Des chiffres effarants , déstabilisants en perpétuelle croissance hallucinante qui prouvent que ces marques influentes nous retiennent prisonniers d’un cercle vicieux de surconsommation faisant de nous des fashion victims à notre insu. Les marques de textile occupent , sans conteste , une place prédominante dans le quotidien des consommateurs et ne sont pas prêtes à céder ce privilège mais aux dépends de qui ?

Le 24 avril 2013 : retour sur un désastre humain
C’est en 2013, qu’on s’est vu confronter à la réalité derrière nos t-shirts à 9,90€.

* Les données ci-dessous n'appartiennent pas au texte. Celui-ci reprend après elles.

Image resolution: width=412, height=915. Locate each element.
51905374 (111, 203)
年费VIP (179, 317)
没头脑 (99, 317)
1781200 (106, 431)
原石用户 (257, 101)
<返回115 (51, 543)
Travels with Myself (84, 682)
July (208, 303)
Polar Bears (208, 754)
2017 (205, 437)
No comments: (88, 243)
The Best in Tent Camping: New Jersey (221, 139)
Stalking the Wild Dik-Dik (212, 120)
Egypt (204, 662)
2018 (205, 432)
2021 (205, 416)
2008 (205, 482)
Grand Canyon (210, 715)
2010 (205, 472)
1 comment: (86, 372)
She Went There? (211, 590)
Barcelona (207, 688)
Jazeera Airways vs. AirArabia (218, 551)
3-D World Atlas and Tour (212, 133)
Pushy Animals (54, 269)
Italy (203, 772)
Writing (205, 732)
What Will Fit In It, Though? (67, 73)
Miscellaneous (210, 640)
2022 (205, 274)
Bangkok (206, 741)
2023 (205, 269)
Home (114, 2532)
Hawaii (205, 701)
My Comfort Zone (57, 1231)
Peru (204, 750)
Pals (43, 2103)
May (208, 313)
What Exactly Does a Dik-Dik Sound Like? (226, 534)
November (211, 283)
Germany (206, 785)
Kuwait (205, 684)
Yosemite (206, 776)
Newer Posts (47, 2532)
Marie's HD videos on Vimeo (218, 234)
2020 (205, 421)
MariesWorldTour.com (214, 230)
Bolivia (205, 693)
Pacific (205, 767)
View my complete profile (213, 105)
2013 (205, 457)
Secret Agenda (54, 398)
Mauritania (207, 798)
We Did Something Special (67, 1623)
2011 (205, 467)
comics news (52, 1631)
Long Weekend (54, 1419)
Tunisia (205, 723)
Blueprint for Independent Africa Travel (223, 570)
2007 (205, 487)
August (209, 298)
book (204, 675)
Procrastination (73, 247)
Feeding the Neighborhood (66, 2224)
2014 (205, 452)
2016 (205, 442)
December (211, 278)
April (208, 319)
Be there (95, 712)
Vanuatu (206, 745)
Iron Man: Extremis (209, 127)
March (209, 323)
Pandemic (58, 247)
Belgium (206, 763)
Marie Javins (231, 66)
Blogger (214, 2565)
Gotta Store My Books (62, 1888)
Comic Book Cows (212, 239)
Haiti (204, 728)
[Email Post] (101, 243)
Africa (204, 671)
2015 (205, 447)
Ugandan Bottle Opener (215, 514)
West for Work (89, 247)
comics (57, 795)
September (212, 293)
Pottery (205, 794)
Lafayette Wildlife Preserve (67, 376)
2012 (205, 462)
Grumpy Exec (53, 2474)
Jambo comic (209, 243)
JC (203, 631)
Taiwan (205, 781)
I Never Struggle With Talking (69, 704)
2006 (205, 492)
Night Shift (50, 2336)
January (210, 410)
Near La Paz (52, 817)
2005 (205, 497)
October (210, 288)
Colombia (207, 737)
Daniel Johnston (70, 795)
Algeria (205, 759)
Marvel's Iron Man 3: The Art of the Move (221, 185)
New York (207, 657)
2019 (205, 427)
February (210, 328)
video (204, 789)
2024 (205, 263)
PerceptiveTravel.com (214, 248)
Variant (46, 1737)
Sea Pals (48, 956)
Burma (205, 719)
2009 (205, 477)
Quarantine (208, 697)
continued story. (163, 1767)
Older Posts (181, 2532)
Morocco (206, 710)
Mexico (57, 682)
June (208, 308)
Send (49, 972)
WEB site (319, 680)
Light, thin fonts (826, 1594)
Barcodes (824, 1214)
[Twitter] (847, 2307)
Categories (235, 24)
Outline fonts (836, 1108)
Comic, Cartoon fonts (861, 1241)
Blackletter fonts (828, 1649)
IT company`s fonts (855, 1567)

Le 24 avril 2013, le bâtiment Rana Plaza à Dacca et lieu d’approvisionnement de marques de prêt à porter de renom, abritant des ateliers de confection, s’effondre . Ce tragique incident aurait couté la vie à 1 130 ouvriers devenant incontestablement l’une des catastrophes les plus sanglantes de l’histoire de l’industrie du textile. Cet accident funèbre a fait tomber le voile sur la face macabrement cachée de la fast fashion qui a fait couler du sang mais aussi de l’encre provoquant ainsi une vague d’indignation suivie d’une prise de conscience collective.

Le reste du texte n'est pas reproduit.